# How about Coal



## Smitty901 (Nov 16, 2012)

Coal is now an Alternative form of energy. Obama all but got rid of it. Coal can be store outside for a life time or more . It does not need special tanks. It does not have to be compressed to use it. It can be used as is, crushed or turned into a gas. Coal once powered the world.
It serves us all to have a healthy coal industry . I can not even get any anymore . I used to keep some on hand. just incase .


----------



## Joe (Nov 1, 2016)

Smitty901 said:


> Coal is now an Alternative form of energy. Obama all but got rid of it. Coal can be store outside for a life time or more . It does not need special tanks. It does not have to be compressed to use it. It can be used as is, crushed or turned into a gas. Coal once powered the world.
> It serves us all to have a healthy coal industry . I can not even get any anymore . I used to keep some on hand. just incase .


Hey Smitty I don't know about your area but TSC in Ohio sells small quantities of coal. The bags aren't big yet it does not take a lot to run you out of the house. Coal burns hotter than you know what.


----------



## Smitty901 (Nov 16, 2012)

Joe said:


> Hey Smitty I don't know about your area but TSC in Ohio sells small quantities of coal. The bags aren't big yet it does not take a lot to run you out of the house. Coal burns hotter than you know what.

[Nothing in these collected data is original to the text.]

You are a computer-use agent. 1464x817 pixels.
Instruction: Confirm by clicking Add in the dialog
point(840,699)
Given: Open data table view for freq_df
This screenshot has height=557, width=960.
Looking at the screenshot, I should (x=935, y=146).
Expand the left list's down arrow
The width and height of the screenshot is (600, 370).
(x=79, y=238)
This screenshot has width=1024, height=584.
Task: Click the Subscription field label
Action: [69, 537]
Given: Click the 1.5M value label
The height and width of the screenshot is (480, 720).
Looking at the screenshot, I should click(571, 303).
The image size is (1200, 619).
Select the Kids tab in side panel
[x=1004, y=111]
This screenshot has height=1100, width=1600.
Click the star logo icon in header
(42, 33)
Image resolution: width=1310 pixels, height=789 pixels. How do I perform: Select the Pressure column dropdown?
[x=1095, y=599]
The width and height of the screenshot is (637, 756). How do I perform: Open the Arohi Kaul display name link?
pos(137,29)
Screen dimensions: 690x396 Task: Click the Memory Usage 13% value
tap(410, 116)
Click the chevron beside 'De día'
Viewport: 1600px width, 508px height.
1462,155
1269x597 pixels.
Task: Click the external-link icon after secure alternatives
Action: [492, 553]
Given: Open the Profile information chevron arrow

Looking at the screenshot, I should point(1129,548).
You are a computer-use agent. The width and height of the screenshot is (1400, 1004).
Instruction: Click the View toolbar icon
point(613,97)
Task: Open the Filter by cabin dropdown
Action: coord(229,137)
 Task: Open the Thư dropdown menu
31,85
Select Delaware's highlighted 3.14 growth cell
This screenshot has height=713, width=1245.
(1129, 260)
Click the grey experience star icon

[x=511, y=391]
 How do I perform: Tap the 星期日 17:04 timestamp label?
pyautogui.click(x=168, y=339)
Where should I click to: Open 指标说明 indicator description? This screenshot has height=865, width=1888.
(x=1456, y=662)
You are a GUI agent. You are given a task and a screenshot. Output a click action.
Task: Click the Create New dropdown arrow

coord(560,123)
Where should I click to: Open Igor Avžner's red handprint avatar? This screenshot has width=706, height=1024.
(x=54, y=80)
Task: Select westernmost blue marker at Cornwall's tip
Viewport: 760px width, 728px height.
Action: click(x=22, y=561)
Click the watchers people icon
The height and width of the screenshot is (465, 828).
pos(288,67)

 Everyone that carried it stopped . Every feed mill use to sell it. During Carter presidency it enhanced a lot of the wood burners here. Saved a lot of trees.


----------



## Camel923 (Aug 13, 2014)

The Obama war on coal was also a war on communities and regions that have nothing else. Retraining people for jobs that do not and will never exist where they are is a socialist solution doomed to failure. It has directly affect me, friends and neighbors directly as well as indirectly as Coal was king in my area until Obama assassinated it. I hope and pray that Trumps prompt efforts are not too late.


----------



## Robie (Jun 2, 2016)

I just did a search...Tractor Supply sells 40 lb bags...$5.99


----------



## SDF880 (Mar 28, 2013)

I hope to see the coal barges cruising the Ohio with the frequency I once did!


----------



## Illini Warrior (Jan 24, 2015)

I remember back in the 1970s - a survivalist of the time used truckloads of coal as ground fill for a homestead project - compacted it and capped it with dirt .... planned on "mining" it for backup fuel if necessary ....


----------



## SOCOM42 (Nov 9, 2012)

I have a ton of it for my forge if ever needed.

I prefer coke but no longer can get it either.

SMITTY, "cooking" the coal gave you the gas, then the remainder was coke, 

can burn it like coal without worrying about the methane.

Yes I want to see coal come back for many reasons, they are opposite to what that bastard had for his.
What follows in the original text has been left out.